About this exercise => Every line from the start of the entries up to and including the one bearing "This screenshot has width=1024, height=727." must be printed verbatim, without the pictures.

Stored data =>
*** Block opens ***

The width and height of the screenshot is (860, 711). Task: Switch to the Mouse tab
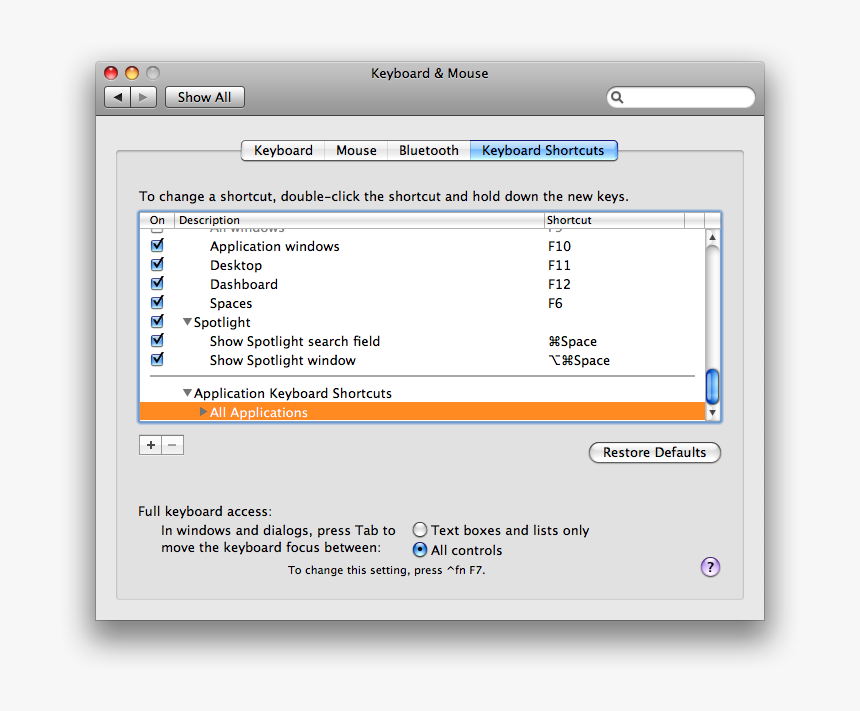pyautogui.click(x=356, y=150)
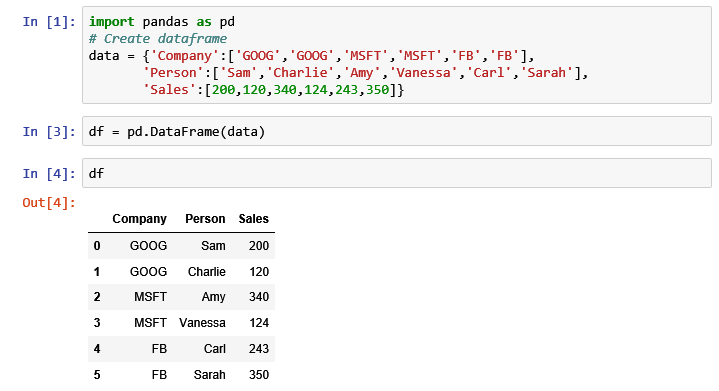This screenshot has width=719, height=391.
Task: Click the pd.DataFrame(data) code cell
Action: tap(397, 132)
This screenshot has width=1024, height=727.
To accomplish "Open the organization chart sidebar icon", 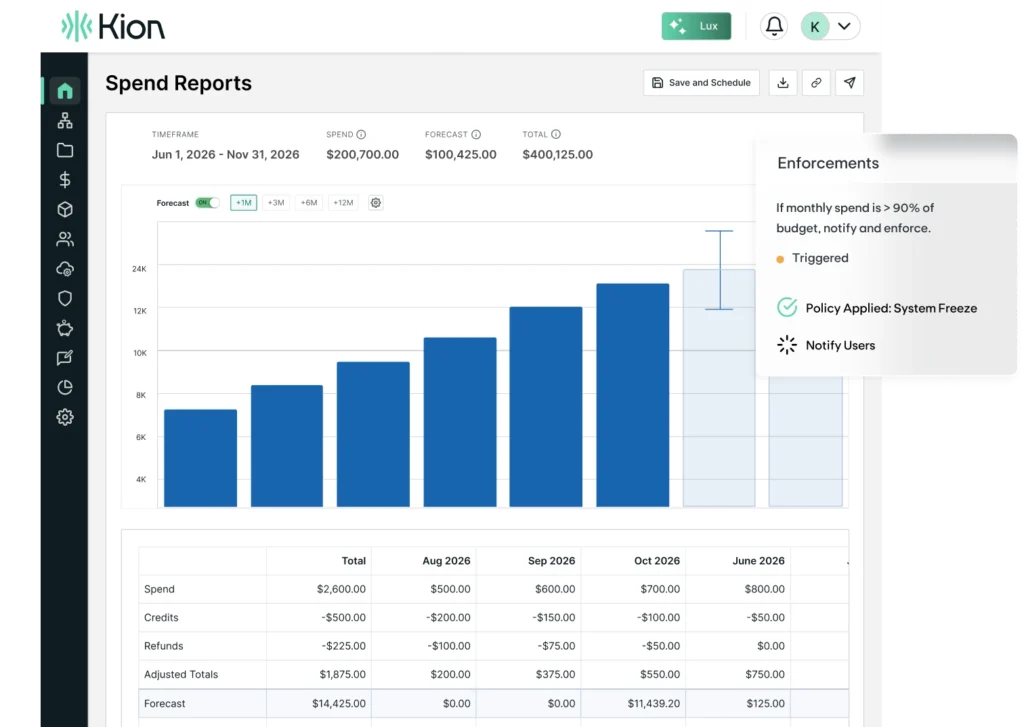I will pos(65,121).
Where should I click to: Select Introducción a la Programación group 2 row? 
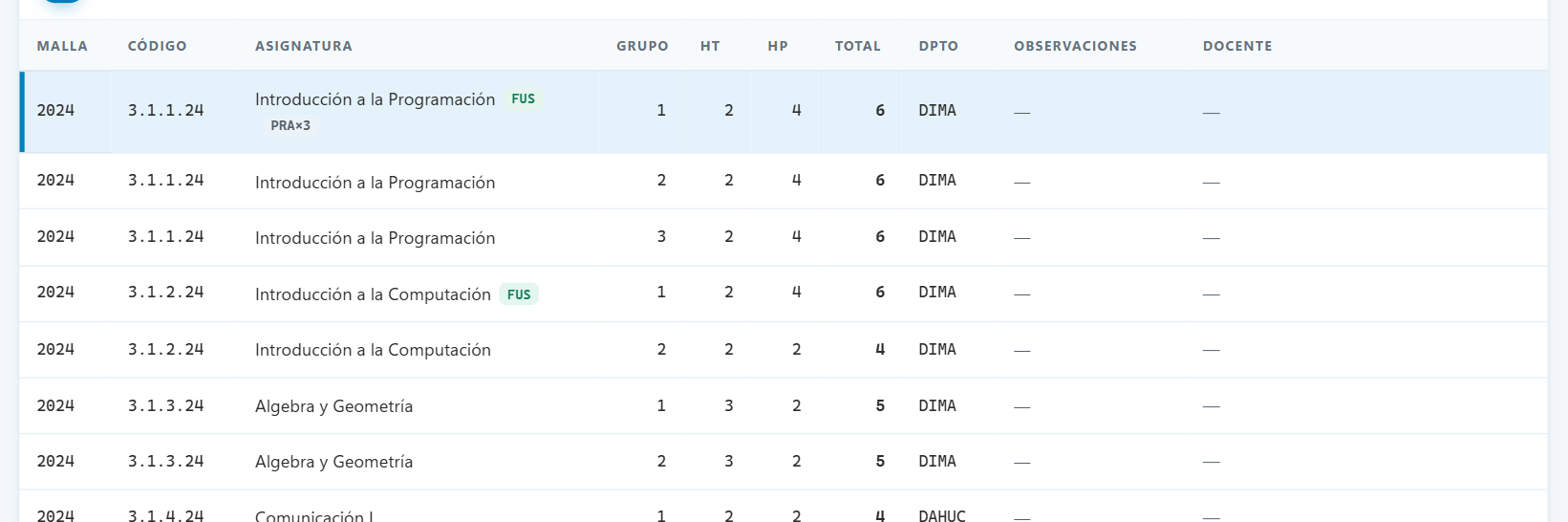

*** Block closes ***

Exercise output =>
The width and height of the screenshot is (860, 711). Task: Switch to the Mouse tab
pyautogui.click(x=356, y=150)
This screenshot has width=719, height=391.
Task: Click the pd.DataFrame(data) code cell
Action: tap(397, 132)
This screenshot has width=1024, height=727.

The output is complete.